American Senator Elizabeth Warren is calling out the U.S. Department of Justice for failing to adequately hold Toronto-Dominion Bank TD-T executives accountable for anti-money-laundering failures.

In a Wednesday letter addressed to the DOJ, Ms. Warren said that while the Justice Department and banking regulators imposed severe fines and restrictions, they fell short by neglecting to directly charge the bank’s most senior executives.

In early October, Canada’s second-biggest bank became the first lender in U.S. history to plead guilty to conspiracy to commit money laundering after a decade of shuffling funds for criminal organizations and ignoring red flags and warnings from employees.
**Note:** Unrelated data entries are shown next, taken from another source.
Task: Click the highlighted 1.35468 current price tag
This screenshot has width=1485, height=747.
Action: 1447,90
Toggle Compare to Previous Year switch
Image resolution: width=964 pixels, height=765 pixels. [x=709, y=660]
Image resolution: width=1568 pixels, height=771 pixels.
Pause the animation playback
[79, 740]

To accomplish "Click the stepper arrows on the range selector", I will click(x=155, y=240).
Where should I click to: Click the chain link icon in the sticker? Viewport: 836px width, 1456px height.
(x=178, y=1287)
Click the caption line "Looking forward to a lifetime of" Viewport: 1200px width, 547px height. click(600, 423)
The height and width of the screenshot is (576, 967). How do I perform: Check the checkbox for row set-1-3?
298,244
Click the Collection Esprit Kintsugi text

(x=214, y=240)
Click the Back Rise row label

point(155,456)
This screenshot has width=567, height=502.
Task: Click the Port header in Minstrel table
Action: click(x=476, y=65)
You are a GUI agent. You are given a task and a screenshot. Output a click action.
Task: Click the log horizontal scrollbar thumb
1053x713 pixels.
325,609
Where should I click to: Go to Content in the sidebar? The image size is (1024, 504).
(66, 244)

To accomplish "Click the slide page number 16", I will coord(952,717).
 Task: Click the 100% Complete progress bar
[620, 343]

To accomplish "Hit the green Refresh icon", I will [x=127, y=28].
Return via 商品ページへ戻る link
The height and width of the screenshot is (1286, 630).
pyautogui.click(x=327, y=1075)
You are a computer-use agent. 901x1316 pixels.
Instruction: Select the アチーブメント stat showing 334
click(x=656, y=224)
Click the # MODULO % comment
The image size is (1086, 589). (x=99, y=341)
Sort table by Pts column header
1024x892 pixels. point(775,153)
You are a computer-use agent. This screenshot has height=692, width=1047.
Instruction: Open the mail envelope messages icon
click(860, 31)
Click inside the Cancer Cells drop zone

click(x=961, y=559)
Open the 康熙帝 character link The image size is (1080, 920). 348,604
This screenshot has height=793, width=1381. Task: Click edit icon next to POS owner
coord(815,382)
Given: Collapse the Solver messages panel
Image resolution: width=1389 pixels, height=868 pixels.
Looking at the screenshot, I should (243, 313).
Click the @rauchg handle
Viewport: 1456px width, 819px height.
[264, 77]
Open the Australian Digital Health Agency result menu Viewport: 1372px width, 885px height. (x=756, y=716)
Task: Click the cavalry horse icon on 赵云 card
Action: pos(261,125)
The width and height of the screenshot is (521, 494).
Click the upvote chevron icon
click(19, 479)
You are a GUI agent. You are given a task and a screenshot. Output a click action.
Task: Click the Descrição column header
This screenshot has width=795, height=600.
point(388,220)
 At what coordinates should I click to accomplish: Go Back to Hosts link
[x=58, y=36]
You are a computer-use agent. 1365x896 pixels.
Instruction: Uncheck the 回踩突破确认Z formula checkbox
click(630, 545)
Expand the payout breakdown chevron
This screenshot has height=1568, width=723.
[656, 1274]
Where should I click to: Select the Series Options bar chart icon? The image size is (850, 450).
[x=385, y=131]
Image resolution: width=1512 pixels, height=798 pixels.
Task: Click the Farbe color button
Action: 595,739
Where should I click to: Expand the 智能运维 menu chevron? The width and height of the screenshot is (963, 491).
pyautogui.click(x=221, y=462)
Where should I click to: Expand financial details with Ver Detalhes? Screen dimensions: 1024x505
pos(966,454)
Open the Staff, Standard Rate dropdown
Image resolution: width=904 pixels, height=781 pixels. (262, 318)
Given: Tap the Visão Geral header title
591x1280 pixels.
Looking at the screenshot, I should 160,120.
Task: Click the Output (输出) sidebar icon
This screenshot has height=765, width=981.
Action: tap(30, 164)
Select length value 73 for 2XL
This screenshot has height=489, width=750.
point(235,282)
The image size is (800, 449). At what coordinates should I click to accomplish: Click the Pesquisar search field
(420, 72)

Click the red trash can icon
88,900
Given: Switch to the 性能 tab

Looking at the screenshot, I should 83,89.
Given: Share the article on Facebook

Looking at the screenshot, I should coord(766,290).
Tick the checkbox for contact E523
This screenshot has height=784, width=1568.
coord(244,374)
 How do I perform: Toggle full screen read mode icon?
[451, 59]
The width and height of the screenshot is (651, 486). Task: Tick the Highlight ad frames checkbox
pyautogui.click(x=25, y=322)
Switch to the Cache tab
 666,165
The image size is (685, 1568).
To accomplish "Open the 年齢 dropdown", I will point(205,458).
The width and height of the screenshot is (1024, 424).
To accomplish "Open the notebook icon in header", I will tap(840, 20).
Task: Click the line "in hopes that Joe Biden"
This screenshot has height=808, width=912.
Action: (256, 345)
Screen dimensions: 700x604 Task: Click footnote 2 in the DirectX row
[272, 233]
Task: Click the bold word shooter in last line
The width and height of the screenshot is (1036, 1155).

TD is one of the top 10 largest lenders in the U.S. with more than 1,100 branches. The scope of its transgressions prompted U.S. authorities to impose rare penalties that limit the bank’s expansion ambitions in its largest growth market.

But Ms. Warren said that was not enough. The Justice Department allowed “this lawbreaking bank and its reckless leadership to escape the full scope of penalties that Congress determined is necessary to effectively deter future criminal acts,” she said in her letter.

“TD Bank‘s executives allowed TD Bank TD-T to act as a criminal slush fund and hurt hundreds of thousands of people. The details of this crime are egregious,” Ms. Warren said. “Between January, 2014, and October, 2023, TD Bank leadership knowingly presided over a criminally deficient anti-money laundering program while growing the bank such that its ‘risk profile increas[ed] significantly.’”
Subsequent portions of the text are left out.